Covid-19: Legal considerations for employers of establishments in India


published on 24 April 2020 | reading time approx. 3 minutes


​Against the backdrop of Covid-19, being declared as a Pandemic globally, the Indian Government has also proactively taken several measures to combat this pandemic and mitigate its impact. The nation-wide Lockdown of all States in India, which now stands extended until 3 May 2020 is seen as a much needed step to control this pandemic from spreading across the length and breadth of the country.


It is against this backdrop, that employers of commercial establishments would need to be mindful of certain factors in relation to the ongoing operations and treatment of their employees.  


Essential and Non-Eessential services

As a first and foremost step, it is important to check if the line of service of the concerned establishment qualifies as “Essential” or “Non-Essential”. For this, notifications of Ministry of Home Affairs dated 24 March 2020 and the updated notification dated 15 April 2020 should be immediately referred to. 
In terms of the Notification dated 15 April 2020, certain additional services/categories would be allowed to operate post 20 April 2020 and subject to compliance with necessary operating procedures set out in the Notification along with State Guidelines as and when the same are notified.
On a broader perspective, essential services which may be allowed to operate (during this time of Lockdown) include health care related services, agricultural and related activities, fisheries, plantations, manufacturing of essential services facilities, animal husbandry, certain sections of financial sectors, public utilities such as electricity, postal, water, commercial establishments such as print and electronic media, IT enabled services (with 50 per cent strength), courier services, cold storage, warehousing services.
The present situation is constantly evolving and hence it is relevant to keep a track proactively on the notifications being issued from time to time. 
In view of the above, several establishments which do not qualify under essential service category are presently operating on a work from home model for their employees. Therefore, we provide herein below some key points for employers to be mindful of while adopting this work from home model.
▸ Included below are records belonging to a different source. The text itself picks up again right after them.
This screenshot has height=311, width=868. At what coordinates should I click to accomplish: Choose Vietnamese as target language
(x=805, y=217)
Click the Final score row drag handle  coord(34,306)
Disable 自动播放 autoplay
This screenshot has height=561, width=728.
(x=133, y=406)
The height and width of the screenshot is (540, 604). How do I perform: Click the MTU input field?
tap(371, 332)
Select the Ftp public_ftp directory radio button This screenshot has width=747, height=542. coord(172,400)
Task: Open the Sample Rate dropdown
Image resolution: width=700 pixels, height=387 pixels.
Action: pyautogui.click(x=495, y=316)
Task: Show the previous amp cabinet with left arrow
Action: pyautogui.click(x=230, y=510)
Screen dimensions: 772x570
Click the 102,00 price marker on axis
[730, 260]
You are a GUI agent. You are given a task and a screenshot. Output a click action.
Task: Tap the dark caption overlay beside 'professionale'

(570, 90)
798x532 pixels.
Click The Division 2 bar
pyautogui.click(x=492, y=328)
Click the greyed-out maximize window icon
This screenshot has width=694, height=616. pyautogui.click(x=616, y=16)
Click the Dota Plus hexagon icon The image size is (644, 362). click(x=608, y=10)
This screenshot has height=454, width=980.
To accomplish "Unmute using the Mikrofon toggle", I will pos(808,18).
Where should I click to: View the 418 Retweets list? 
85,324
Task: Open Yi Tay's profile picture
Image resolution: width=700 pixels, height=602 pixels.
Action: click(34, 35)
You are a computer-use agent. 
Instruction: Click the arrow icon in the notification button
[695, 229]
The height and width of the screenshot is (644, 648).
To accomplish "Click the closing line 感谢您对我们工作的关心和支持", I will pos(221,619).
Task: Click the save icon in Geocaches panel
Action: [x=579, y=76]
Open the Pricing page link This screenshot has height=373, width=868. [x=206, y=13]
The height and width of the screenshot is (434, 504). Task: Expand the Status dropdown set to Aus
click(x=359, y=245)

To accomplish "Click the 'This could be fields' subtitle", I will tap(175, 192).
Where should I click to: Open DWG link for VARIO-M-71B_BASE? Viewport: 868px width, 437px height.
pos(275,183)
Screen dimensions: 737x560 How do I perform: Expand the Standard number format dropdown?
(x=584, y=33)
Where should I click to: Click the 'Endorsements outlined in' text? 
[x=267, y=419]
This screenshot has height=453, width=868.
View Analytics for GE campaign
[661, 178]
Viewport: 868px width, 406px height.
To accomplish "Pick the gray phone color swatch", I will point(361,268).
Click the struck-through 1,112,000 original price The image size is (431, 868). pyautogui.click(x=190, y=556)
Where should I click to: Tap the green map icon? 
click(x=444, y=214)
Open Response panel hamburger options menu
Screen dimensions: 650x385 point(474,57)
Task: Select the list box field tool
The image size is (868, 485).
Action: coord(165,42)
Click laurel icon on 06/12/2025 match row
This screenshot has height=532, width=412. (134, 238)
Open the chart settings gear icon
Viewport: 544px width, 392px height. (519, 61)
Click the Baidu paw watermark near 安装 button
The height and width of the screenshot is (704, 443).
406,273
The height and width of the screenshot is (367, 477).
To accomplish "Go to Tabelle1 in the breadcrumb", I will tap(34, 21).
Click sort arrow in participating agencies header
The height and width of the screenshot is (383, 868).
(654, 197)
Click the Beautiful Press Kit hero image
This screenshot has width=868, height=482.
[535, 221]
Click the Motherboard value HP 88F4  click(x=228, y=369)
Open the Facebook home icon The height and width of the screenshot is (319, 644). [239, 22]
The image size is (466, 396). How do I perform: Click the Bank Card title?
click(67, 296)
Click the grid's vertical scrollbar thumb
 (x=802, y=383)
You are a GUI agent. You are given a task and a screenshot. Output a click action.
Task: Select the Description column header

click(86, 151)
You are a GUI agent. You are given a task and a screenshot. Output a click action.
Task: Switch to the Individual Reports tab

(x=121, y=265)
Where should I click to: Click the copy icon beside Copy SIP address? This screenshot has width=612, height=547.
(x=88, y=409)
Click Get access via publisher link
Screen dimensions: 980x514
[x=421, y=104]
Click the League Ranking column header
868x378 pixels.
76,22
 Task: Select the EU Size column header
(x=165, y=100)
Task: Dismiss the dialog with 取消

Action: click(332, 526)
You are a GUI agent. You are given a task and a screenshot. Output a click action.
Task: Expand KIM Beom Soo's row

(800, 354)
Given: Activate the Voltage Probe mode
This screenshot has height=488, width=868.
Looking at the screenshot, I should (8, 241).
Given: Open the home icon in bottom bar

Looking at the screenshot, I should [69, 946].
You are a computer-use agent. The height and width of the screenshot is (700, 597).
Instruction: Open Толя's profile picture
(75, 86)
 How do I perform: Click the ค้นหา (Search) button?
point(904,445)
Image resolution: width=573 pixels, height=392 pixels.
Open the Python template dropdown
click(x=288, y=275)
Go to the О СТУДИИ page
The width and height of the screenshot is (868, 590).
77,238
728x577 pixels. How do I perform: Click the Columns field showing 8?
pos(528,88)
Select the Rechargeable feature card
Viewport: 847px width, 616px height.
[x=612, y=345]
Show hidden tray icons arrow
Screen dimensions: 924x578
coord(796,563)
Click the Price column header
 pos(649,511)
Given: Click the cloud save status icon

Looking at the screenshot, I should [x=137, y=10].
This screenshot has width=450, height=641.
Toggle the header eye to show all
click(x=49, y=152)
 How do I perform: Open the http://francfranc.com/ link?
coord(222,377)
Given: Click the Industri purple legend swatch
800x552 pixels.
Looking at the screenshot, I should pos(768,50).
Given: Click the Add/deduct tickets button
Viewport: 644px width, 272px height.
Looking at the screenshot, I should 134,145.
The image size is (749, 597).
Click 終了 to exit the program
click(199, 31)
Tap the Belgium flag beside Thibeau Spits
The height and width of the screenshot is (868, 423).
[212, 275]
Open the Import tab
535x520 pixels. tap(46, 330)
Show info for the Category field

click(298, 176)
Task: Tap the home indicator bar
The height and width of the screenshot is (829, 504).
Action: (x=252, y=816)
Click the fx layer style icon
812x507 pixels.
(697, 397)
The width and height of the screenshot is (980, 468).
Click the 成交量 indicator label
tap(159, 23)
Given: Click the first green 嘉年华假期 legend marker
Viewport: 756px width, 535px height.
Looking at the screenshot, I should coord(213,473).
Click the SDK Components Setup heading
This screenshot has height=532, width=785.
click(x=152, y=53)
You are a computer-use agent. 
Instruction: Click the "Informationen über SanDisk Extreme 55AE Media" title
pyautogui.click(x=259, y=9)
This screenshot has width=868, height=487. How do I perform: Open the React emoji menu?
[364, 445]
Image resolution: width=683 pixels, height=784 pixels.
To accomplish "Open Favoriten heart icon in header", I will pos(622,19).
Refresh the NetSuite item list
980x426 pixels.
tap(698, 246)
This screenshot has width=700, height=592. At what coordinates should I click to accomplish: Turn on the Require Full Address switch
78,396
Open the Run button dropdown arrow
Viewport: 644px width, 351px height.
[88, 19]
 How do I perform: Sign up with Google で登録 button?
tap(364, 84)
Home offices: legal and regulatory guidelines

In India, at present, there are no specific guidelines/legislations pertaining to Work From Home. It is therefore imperative to take note of certain key points provided below which have been derived based on existing legal framework, State and Central Advisories and Notifications issued from time to time: 

  1. Abiding by terms and conditions of employment: The regular norms of employment, terms and conditions, such as working hours, policy on overtime etc., should be adhered to. Any changes, to be effected, should to the extent possible be taken after consultation with appropriate employees and should be well documented.
  2. Leave Policy: Several State Government advisories have been issued which indicate that the period of Lockdown should be assumed as employees being “on duty” and salaries should be disbursed accordingly. While the advisory does not in effect assume force of law, it is advisable to comply with the same.
  3. Termination of Employment: In line with the State Guidelines, any kind of termination of employment of an employee who has contracted Covid-19 should be strictly refrained from. As general advisory, termination of employment during subsistence of the lockdown period should be avoided.
    However, should there be any specific reasons triggering termination, the terms of employment contract should be complied with, including compliance with notice period requirement, payment of all dues including entitlement such as gratuity obligations, leave encashment.
    In the case of workmen category of employees, specific compliance with additional requirements set out in Industrial Disputes Act, 1947 and other relevant laws, including intimation to appropriate authorities should be made.
    Having stated the above, the employers should be mindful that, in the event of a potential dispute scenario, on wrongful termination of employment during present times, courts are likely to rule in favour of employees.  
  4. Insurance Cover: In relation to the existing insurance policies of the companies for employees, it is advisable to seek proper consultation from insurance agents to incorporate incidents of accidents etc. arising out of home offices, while the employee is on duty. This would however need to be examined on a case by case basis. It is also advisable to take group insurance cover for employees with specific coverage for pandemics such as Covid-19.
  5. Data Protection: It is critical to ensure that adequate data protection policies are in place. In the event of sharing medical information of employee (including travel history/reports of Covid examination) prior consent and intimation to concerned employee in terms of Data Protection Laws of India should be sought.
  6. Confidential Data Sharing with Employees: Another area which requires specific attention is where confidential data is being accessed by employees from their home offices. Specific safeguards should be in place in this aspect as well including updating privacy policy of the organisation, sensitising employees of the same, to the extent possible supplying data in encrypted form and also ensuring that all video conferencing services used by employees are safe and do not lead to data breach/security gaps.


The pandemic has resulted in organizations having to revisit their existing work models to adapt to a dynamic reality which seems to pose a challenge and is growing due to the prevalent uncertainty of an end of the lockdown. Employees form the key strength of any organisation and their well-being should be of utmost priority to all organisations. Having said so, it is advisable to be abreast of the notifications including relaxations being issued by the Government from time to time. There is no straight jacket formula to deal with this sensitive issue of employer-employee relation and therefore issues should be addressed on a case by case basis.